SISTEM E-TLE MASIH PUNYA KELEMAHAN
Yayasan Lembaga Konsumen Indonesia (YLKI) memandang positif penegakkan hukum elektronik alias E-TLE. Namun menurut Ketua Pengurus Harian YLKI, Tulus Abadi, sistem ini masih punya kelemahan mendasar.
“E-LTE adalah hal yang positif dan layak diberikan apresiasi. Hal yang demikian sudah menjadi kelaziman di sektor lalu lintas, dan sudah lama diterapkan di negara-negara maju. Bahkan Kota Ho Chi Min di Vietnam pun sudah menerapkannya,” jelas Tulus.
Ia menambahan, pada konteks pelayanan publik, E-TLE merupakan inovasi pelayanan publik karena adanya unsur kebaruan, kemudahan, dan mempunyai akuntabilitas tinggi. Dan juga bisa direplikasi di daerah lain. Selain itu, E-TLE juga akan mendorong perilaku positif bagi pengguna kendaraan bermotor di Jakarta.
Pengguna ranmor akan mematuhi rambu-rambu lalu lintas tanpa harus melihat ada polisi atau tidak. Tetapi akan dimonitor ‘banyak mata’. “Namun, ada beberapa catatan YLKI terkait penerapannya, yaitu:” urainya melalui pesan tertulis.
1. E-TLE punya kelemahan untuk kendaraan berpelat non B, maka tidak akan terdeteksi. Dan artinya jika ada kendaraan pelat non B yang melanggar, tidak bisa dilakukan penegakan hukum. Lalu bagaimana polisi akan melakukan pengawasan terhadap kendaraan berpelat non B tersebut, yang masih banyak beredar di Jakarta?

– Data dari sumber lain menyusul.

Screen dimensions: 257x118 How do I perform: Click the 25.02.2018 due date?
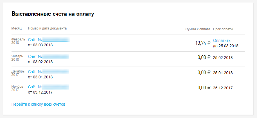point(223,58)
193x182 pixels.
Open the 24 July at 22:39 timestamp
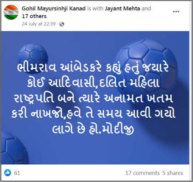(38, 24)

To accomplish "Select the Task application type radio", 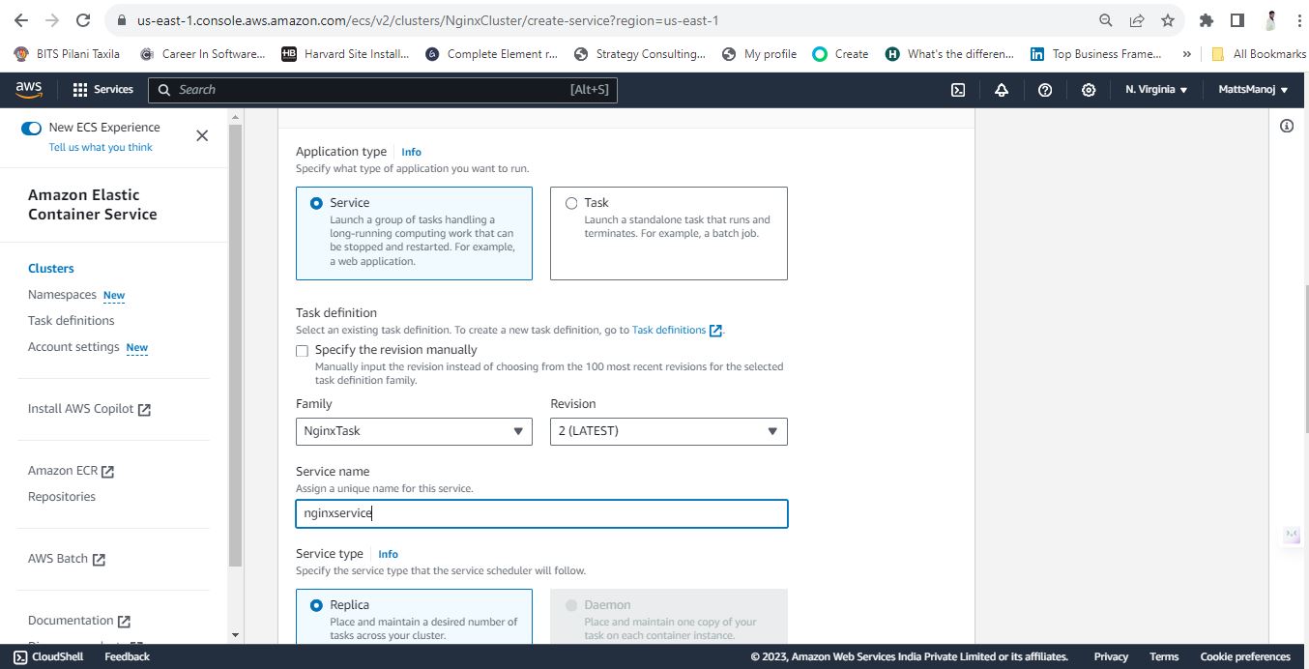I will tap(571, 203).
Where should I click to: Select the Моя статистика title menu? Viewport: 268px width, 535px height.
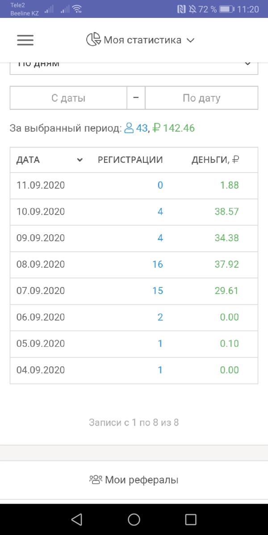point(142,40)
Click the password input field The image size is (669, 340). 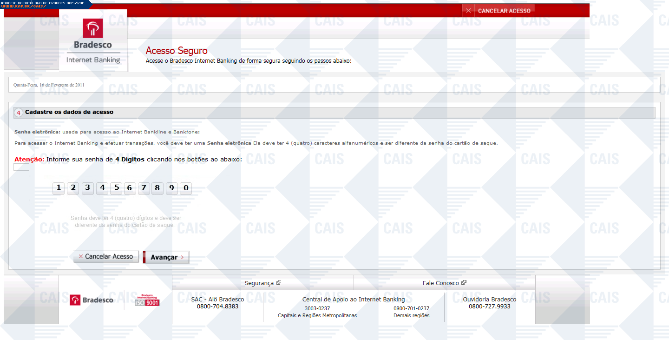pyautogui.click(x=21, y=167)
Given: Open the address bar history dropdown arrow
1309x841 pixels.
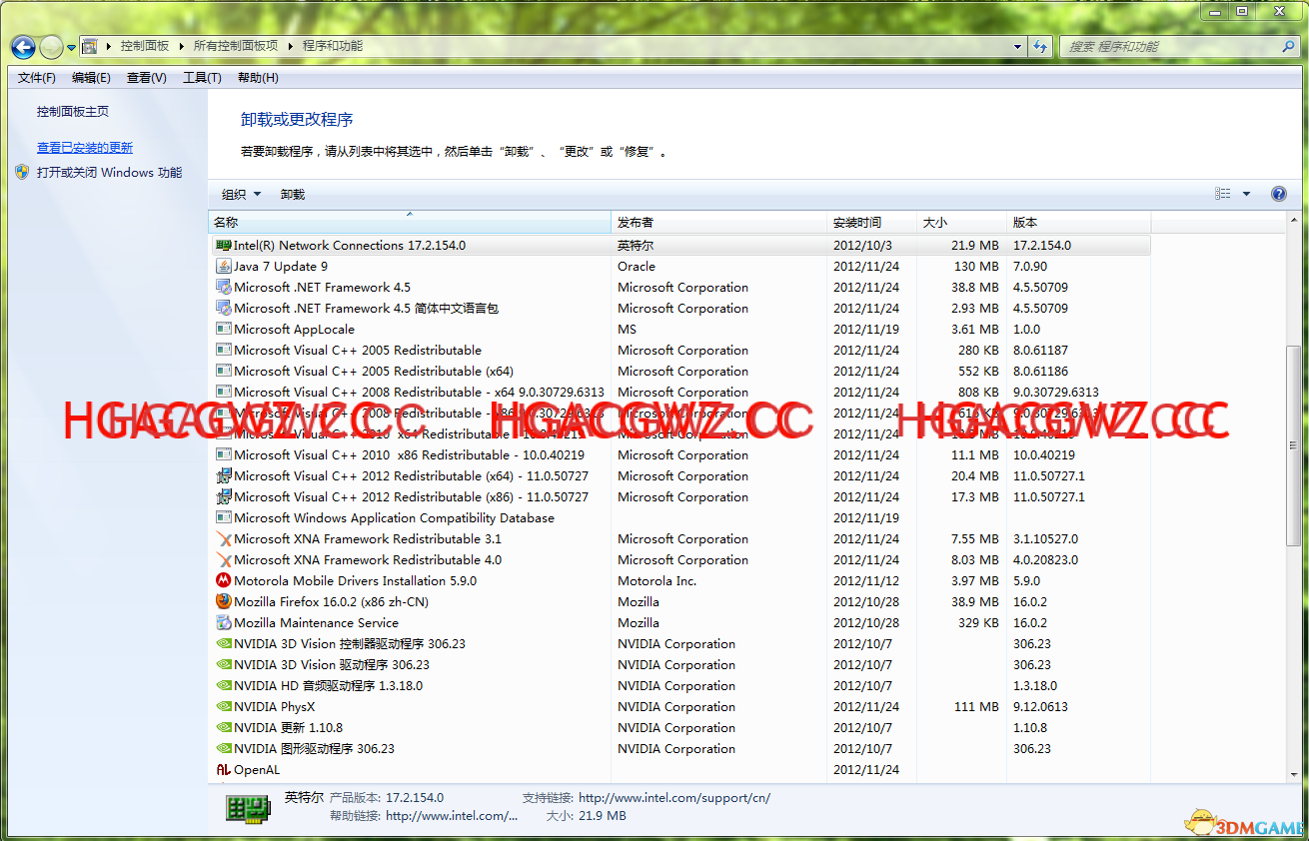Looking at the screenshot, I should (1016, 46).
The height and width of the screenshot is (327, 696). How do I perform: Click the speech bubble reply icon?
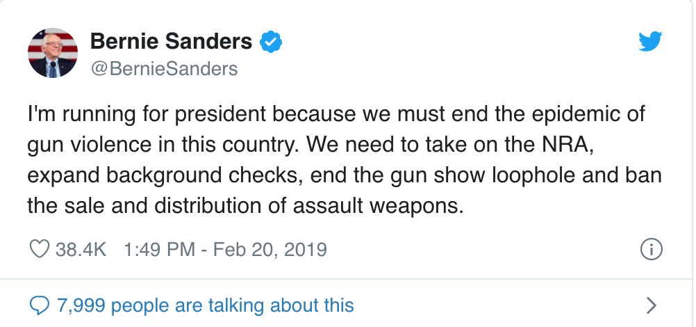(x=41, y=305)
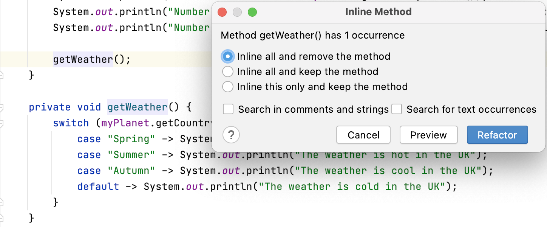Screen dimensions: 547x227
Task: Cancel the Inline Method dialog
Action: pos(363,135)
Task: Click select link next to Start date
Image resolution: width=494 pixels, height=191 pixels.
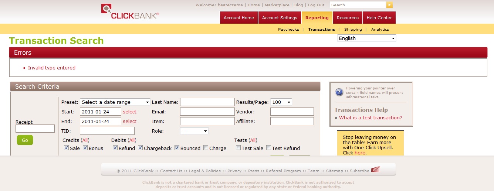Action: [129, 112]
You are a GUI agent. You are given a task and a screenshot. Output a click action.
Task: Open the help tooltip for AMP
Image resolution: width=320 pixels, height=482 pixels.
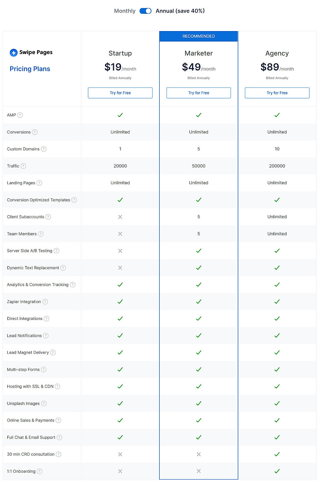click(20, 115)
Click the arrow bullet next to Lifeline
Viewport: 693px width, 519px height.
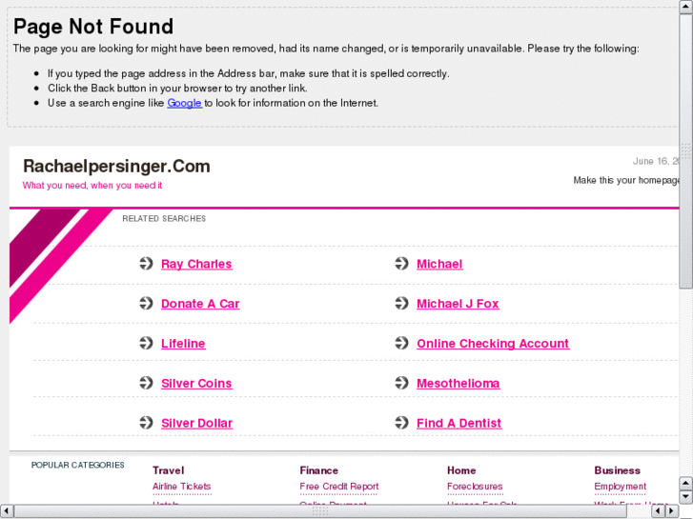point(146,343)
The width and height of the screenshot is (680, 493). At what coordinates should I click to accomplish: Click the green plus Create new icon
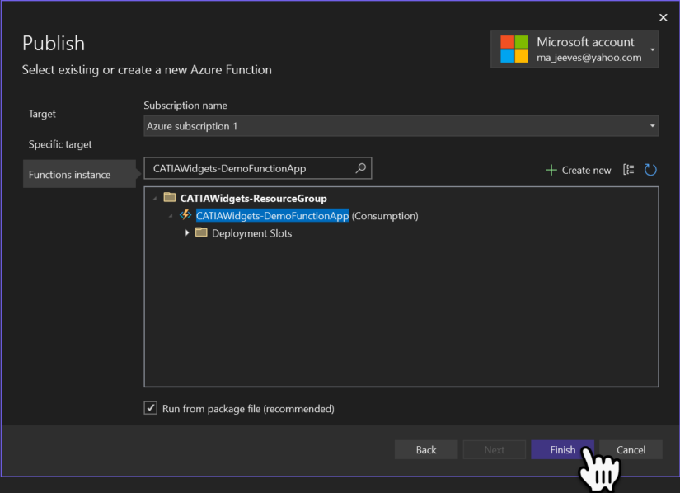tap(551, 169)
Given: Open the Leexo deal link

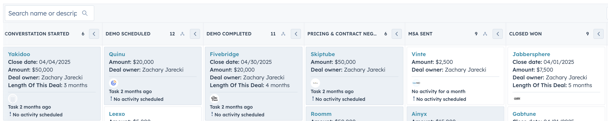Looking at the screenshot, I should (117, 114).
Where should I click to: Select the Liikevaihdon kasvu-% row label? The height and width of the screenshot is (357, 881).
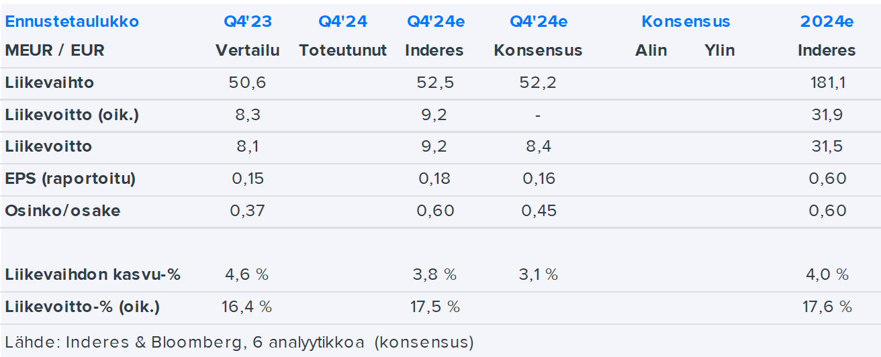point(93,274)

2. Penerapan E-TLE jangan hanya menjadi proyek uji coba/sementara saja, tetapi harus menjadi program yang permanen untuk memperkuat penerapan
ERP ( Electronic Road Pricing). Belum menetapnya teknologi yang digunakan, keberlanjutan E-TLE bisa berhenti di tengah jalan.
3. Sebaiknya bank tempat pembayaran E-TLE bukan hanya BRI saja, tapi multi bank, dengan tujuan memudahkan akses masyarakat membayar denda tilang.
4. Bagi masyarakat pemilik kendaraan bermotor, baik mobil dan sepeda motor, yang belum balik nama; sebaiknya segera melakukan balik nama. Sebab surat pelanggaran E-TLE akan dikenakan dan dikirim lewat pos, atas nama pemilik yang tertera pada STNK dan BPKB kendaraan.
Sebab sangat mungkin yang melakukan pelanggaran adalah si A (pemilik kendaran sekarang), tetapi surat tilang akan dikirimkan ke alamat si B, karena STNK dan BPKB masih atas nama B. Padahal yang melakukan pelanggaran adalah A.